Disciplina in materia di convenzioni di segreteria in attuazione del D.L. 162/2019 – Decreto Ministero Interno

23 Ott 2020

Nella seduta straordinaria svoltasi in data 15 ottobre 2020, la Conferenza Stato-città ed autonomie locali ha espresso parere favorevole sullo schema di decreto presentato dal Ministro dell’interno in ottemperanza a quanto disposto dall’art. 16 ter, comma 12, del Decreto Legge 30 dicembre 2019 n. 162, convertito con Legge 28 febbraio 2020 n. 8.

Ricordiamo che l’UNSCP, lo scorso 10 agosto 2020, aveva sollecitato il Ministero dell’Interno ad adottare il decreto necessario a definire le modalità e la disciplina di dettaglio per l’applicazione del nuovo criterio classificatorio delle convenzioni di segreteria – determinato dalla somma degli abitanti dei comuni convenzionati –  ivi compresa la disciplina della relativa fase transitoria essendo ormai decorsi i termini assegnati dal Legislatore per l’adozione del provvedimento attuativo.

Lo schema di decreto rende, di fatto, inefficace la Circolare prot. 485-E del 24 marzo del 2015 e ripristina la disciplina applicata nell’ordinamento dei segretari sin dal 1962, in attuazione della Legge 604/1962, e poi per quasi vent’anni, anche dopo la riforma Bassanini, prima dall’Agenzia Nazionale dei Segretari comunali e provinciali e poi di nuovo dal Ministero dell’Interno.

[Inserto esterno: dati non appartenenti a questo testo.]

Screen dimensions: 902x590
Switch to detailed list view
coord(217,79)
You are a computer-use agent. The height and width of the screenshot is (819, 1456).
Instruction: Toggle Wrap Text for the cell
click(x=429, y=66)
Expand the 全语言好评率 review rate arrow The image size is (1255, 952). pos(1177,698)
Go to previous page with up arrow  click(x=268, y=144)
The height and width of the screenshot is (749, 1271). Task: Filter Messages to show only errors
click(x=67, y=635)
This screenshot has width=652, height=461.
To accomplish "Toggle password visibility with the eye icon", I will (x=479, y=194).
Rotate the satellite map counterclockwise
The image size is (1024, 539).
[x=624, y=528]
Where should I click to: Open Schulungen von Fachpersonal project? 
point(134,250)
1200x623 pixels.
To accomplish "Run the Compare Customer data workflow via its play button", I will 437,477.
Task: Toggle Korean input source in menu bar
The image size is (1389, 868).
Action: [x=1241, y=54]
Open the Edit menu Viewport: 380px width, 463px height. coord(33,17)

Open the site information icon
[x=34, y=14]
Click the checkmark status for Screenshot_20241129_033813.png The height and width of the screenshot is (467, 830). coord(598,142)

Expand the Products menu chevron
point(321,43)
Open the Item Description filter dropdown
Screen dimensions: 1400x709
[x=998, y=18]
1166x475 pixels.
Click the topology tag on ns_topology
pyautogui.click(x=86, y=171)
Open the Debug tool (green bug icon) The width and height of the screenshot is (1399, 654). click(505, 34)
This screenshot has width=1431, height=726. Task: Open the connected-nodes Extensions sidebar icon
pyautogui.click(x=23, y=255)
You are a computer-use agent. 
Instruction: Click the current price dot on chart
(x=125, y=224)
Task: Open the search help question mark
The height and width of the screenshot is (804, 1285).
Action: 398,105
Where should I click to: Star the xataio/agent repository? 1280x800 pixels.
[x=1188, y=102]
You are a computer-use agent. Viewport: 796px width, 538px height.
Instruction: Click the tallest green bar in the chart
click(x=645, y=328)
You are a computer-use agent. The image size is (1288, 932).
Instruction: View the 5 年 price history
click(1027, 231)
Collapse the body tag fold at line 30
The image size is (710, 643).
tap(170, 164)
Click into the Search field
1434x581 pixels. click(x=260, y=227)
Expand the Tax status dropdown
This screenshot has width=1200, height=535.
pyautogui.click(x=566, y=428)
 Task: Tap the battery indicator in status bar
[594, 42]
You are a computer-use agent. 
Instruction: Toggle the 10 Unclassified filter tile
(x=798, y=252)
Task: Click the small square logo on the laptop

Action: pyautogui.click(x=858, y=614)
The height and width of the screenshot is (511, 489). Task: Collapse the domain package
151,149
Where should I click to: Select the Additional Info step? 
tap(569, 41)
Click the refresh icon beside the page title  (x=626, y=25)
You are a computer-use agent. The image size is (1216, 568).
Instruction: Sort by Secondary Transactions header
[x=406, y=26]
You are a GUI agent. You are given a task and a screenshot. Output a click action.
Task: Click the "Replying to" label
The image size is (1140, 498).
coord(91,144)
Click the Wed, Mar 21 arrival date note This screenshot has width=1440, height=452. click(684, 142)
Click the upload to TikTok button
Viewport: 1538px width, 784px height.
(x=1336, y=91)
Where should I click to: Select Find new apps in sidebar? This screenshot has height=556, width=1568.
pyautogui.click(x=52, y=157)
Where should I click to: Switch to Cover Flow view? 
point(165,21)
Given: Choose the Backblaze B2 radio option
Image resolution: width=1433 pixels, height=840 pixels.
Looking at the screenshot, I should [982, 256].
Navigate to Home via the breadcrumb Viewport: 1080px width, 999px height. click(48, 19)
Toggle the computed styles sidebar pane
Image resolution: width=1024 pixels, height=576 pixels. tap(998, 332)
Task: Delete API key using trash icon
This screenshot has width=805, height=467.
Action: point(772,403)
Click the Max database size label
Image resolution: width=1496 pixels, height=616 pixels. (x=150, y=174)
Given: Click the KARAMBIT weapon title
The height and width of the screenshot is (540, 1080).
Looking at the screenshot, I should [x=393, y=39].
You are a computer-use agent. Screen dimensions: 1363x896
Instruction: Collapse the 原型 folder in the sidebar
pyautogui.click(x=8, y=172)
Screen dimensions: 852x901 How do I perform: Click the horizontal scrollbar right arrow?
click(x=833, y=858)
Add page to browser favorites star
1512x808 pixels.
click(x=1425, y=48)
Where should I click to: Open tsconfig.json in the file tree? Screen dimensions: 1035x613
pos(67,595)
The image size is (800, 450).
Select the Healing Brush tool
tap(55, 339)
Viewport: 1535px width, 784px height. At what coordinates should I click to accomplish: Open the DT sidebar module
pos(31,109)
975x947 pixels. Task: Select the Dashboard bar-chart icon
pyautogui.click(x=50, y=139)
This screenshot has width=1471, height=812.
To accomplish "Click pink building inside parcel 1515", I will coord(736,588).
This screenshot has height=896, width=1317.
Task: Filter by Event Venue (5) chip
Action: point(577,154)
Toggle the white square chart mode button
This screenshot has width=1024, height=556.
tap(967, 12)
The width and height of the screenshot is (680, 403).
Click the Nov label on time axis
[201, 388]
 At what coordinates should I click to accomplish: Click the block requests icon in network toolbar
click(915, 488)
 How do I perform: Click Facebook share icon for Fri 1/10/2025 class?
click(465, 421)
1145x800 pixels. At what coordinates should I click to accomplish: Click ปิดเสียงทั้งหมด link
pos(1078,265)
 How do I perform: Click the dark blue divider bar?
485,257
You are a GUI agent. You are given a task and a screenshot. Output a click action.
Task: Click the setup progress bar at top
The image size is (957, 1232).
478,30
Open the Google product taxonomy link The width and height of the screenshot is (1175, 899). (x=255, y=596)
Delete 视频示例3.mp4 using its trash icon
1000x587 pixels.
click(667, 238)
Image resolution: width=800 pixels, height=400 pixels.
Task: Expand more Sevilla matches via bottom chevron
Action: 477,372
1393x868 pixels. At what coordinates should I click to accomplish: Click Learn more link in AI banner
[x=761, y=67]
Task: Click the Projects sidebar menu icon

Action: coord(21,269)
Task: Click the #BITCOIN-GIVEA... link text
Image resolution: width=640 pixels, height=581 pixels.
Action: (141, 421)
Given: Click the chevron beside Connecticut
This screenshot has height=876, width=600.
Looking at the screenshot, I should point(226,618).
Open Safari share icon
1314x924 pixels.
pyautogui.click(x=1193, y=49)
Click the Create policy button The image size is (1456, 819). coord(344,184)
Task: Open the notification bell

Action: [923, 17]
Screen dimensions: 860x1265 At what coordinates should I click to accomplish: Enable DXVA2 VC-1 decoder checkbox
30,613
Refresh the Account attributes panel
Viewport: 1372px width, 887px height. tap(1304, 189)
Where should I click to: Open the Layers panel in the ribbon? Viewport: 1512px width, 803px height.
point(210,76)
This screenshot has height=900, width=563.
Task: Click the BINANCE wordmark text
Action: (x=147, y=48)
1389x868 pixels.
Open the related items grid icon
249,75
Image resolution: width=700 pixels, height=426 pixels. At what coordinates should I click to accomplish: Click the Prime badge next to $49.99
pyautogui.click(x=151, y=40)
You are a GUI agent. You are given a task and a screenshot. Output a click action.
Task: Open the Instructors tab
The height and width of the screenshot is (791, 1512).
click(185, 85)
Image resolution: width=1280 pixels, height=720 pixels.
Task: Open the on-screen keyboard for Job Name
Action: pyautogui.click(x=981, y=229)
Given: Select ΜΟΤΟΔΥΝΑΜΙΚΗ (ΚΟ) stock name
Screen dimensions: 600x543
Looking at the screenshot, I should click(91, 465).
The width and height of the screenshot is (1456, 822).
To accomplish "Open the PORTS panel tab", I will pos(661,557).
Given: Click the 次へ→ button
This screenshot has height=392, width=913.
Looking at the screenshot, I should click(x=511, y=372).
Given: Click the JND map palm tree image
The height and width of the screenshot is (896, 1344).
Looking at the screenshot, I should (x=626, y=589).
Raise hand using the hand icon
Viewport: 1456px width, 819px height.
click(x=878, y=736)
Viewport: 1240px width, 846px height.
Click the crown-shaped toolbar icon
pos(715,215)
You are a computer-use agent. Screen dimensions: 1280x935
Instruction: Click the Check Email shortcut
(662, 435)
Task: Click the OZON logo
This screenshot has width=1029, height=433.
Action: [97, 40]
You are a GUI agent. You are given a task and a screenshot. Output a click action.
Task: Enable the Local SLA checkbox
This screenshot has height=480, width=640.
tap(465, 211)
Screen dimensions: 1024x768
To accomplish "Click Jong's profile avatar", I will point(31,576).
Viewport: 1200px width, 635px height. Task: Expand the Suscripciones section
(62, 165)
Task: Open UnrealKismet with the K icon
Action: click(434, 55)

Unica novità rilevante dello schema di decreto è quella contenuta nell’art. 2 comma 1 che, dopo aver enunciato il “nuovo” criterio di classificazione, intende porre un argine al convenzionamento selvaggio, cui spesso si assiste anche a causa della ormai cronica carenza di segretari comunali, fissando in cinque il numero massimo delle amministrazioni che possono partecipare alla stessa convenzione.

L’UNSCP esprime soddisfazione per un esito lungamente atteso e che ripristina un principio di razionalità nella classificazione delle sedi, quello della somma degli abitanti, da sempre riconosciuto nella lunga storia dell’ordinamento dei segretari comunali  e provinciali.